Reproducible Build Steps

  • Pin all sources — exact commit, exact dep version
  • Set timestampsSOURCE_DATE_EPOCH env var
  • Sort filesystem operations — tar with --sort=name
  • Strip build paths-trimpath for Go, -fdebug-prefix-map for C
  • Lock the build environment — same Go version, same libc, same OS

Tools

  • reproducible-builds.org — community resources
  • diffoscope — diff two artifacts to find non-reproducible parts
  • in-toto — attestation that ties the build to the source

Reproducible builds are not required for most orgs but are required for high-assurance supply chains (FedRAMP High, defense, financial regulators). M14 covers the broader provenance story.

15. Image Signing in the Build Pipeline

The cosign integration with common build tools:

BuildKit (Docker buildx)

- name: Build and sign
  uses: docker/build-push-action@v5
  with:
    context: .
    push: true
    tags: ghcr.io/my-org/my-app:${{ github.sha }}
    provenance: true
    sbom: true
    sign: true  # requires cosign keyless

Kaniko

# Build with kaniko
kaniko --context . --destination ghcr.io/my-org/my-app:$SHA
 
# Sign after build
cosign sign --yes ghcr.io/my-org/my-app@$DIGEST

Buildah

buildah bud -t my-app:$SHA .
buildah push my-app:$SHA
cosign sign --yes my-app@$DIGEST

M13 covers the signing in depth; this module is the integration with the build.

16. The Container Image Supply Chain

The full supply chain for a container image:

  Source code (git)
       |
       v
  Dependencies (lockfile)
       |
       v
  Build (Dockerfile)
       |
       v
  Base image (digest)
       |
       v
  Image (digest)
       |
       v
  Signature (cosign)
       |
       v
  SBOM (Syft)
       |
       v
  Provenance (SLSA)
       |
       v
  Registry (OCI)
       |
       v
  Deploy (admission control)
       |
       v
  Runtime (K8s)
       |
       v
  Observability (logs, metrics, traces)

Each step produces evidence. Each step is auditable. The supply chain is a chain of custody for the artifact.
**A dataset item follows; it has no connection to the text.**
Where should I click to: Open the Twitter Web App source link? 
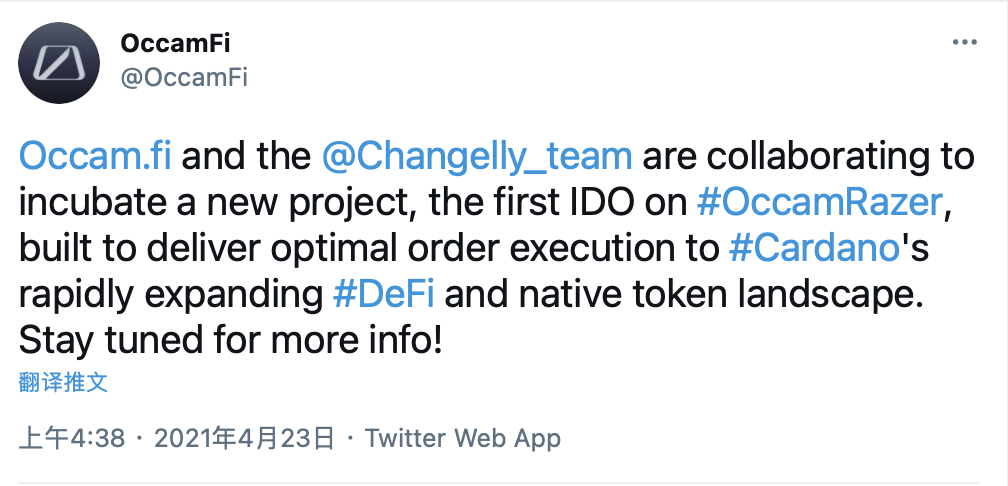pyautogui.click(x=463, y=438)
17. Image Security in Regulated Environments

FedRAMP, PCI-DSS, HIPAA, and similar frameworks have specific image requirements:

RequirementImplementation
FIPS-compliant cryptoBuild with BoringSSL / OpenSSL FIPS
No privileged containersK8s securityContext, PodSecurity
Read-only root filesystemK8s securityContext, distroless image
Encrypted at restKMS-encrypted container registry
Audit loggingFalco + Wazuh (M17)
Vulnerability scanningTrivy daily re-scan
Image signingcosign + Kyverno (M13, M15)
No SSH in containerRUN rm the SSH client; distroless has no SSH

The pipeline you build for FedRAMP satisfies most other frameworks. The cost of a hardened image pipeline is one-time; the benefit is permanent compliance.

18. Image Hardening ROI

The cost of a vulnerable image:

  • Vuln re-scan cost — every image scanned daily; if the image is bloated, the scan is slower
  • Patch frequency — a 500-package image needs patches more often than a 5-package image
  • Incident likelihood — more code = more potential vulns = more incidents
  • Audit cost — auditors ask “how many CVEs in your images?” A clean answer is fast; a long list is slow

The cost of a hardened image:

  • Initial effort — multi-stage build, base image selection
  • Compatibility — some apps don’t run on alpine (musl vs. glibc)
  • Debugging — no shell in the container; you cannot docker exec to debug

The ROI: the initial effort is days; the ongoing savings are years.